Indiana to launch ‘hybrid’ welfare system

Indiana’s human services agency is expected to roll out its "hybrid" welfare intake program, aimed at correcting
problems that arose when it tried to privatize the system, in 10 southwestern counties next week.

The Family and
Social Services Administration had said that it would roll out the hybrid system in the counties around Evansville sometime
in January. Spokesman Marcus Barlow said the change probably would occur during the last week of the month.

Under
the hybrid system, which follows the state’s aborted effort to turn welfare intake completely over to private vendors, many
state and private case workers will shift from call centers into local offices to give people more personal contact with those
making decisions about their food stamps, Medicaid and other benefits.

"Things are moving right now as to
plan," Barlow said. "We remain very confident that this will be the answer."

About 1.2 million Indiana
residents receive Medicaid, food stamps and other benefits through the state’s welfare program.

Barlow said the
hybrid system will need about two months to work out bugs before data shows whether the changes are working. The agency has
no timetable yet for rolling out the program to more counties, he said.

Problems with privatized welfare, including
documents turning up lost after being submitted by clients, lengthy hold times for the call centers and too many errors in
processing benefits, led FSSA Secretary Anne Murphy to halt its rollout and Gov.

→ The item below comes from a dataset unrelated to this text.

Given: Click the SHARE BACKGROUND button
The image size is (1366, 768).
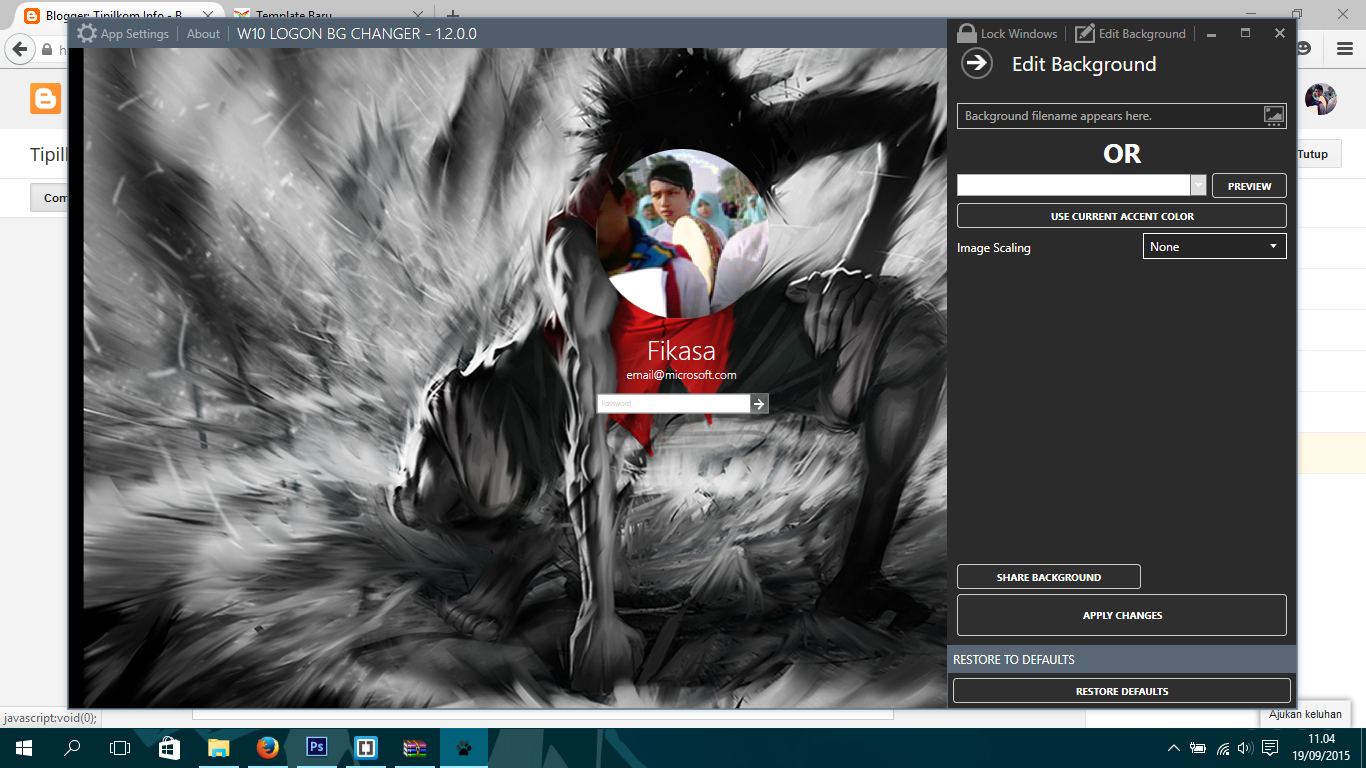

Mitch Daniels to fire Armonk, N.Y.-based
IBM Corp. as the lead vendor on the privatized system.

FSSA now has replaced IBM as the project manager while retaining
most of its subcontractors, including Dallas-based Affiliated Computer Services Inc.

The agency has said the changes
will improve state oversight of the private portions of the system, keep better tabs on documents submitted by clients and
move more workers from call centers to county welfare offices.

Critics remain skeptical of the hybrid system’s
prospects for success.

"The privatized system crashed and burned a long time ago across the state," said
John Cardwell, chairman of the Indiana Home Care Task Force.

Once the hybrid program is in place, Indiana effectively
will have three welfare intake systems: the hybrid, the more automated system put in place in 49 additional counties before
Murphy halted it, and the 33 counties still reliant on strictly face-to-face contact between clients and case workers. Those
33 counties include the cities of Indianapolis, Gary and South Bend.

The 10 hybrid counties are Davies, Dubois,
Gibson, Knox, Perry, Pike, Posey, Spencer, Warrick and Vanderburgh.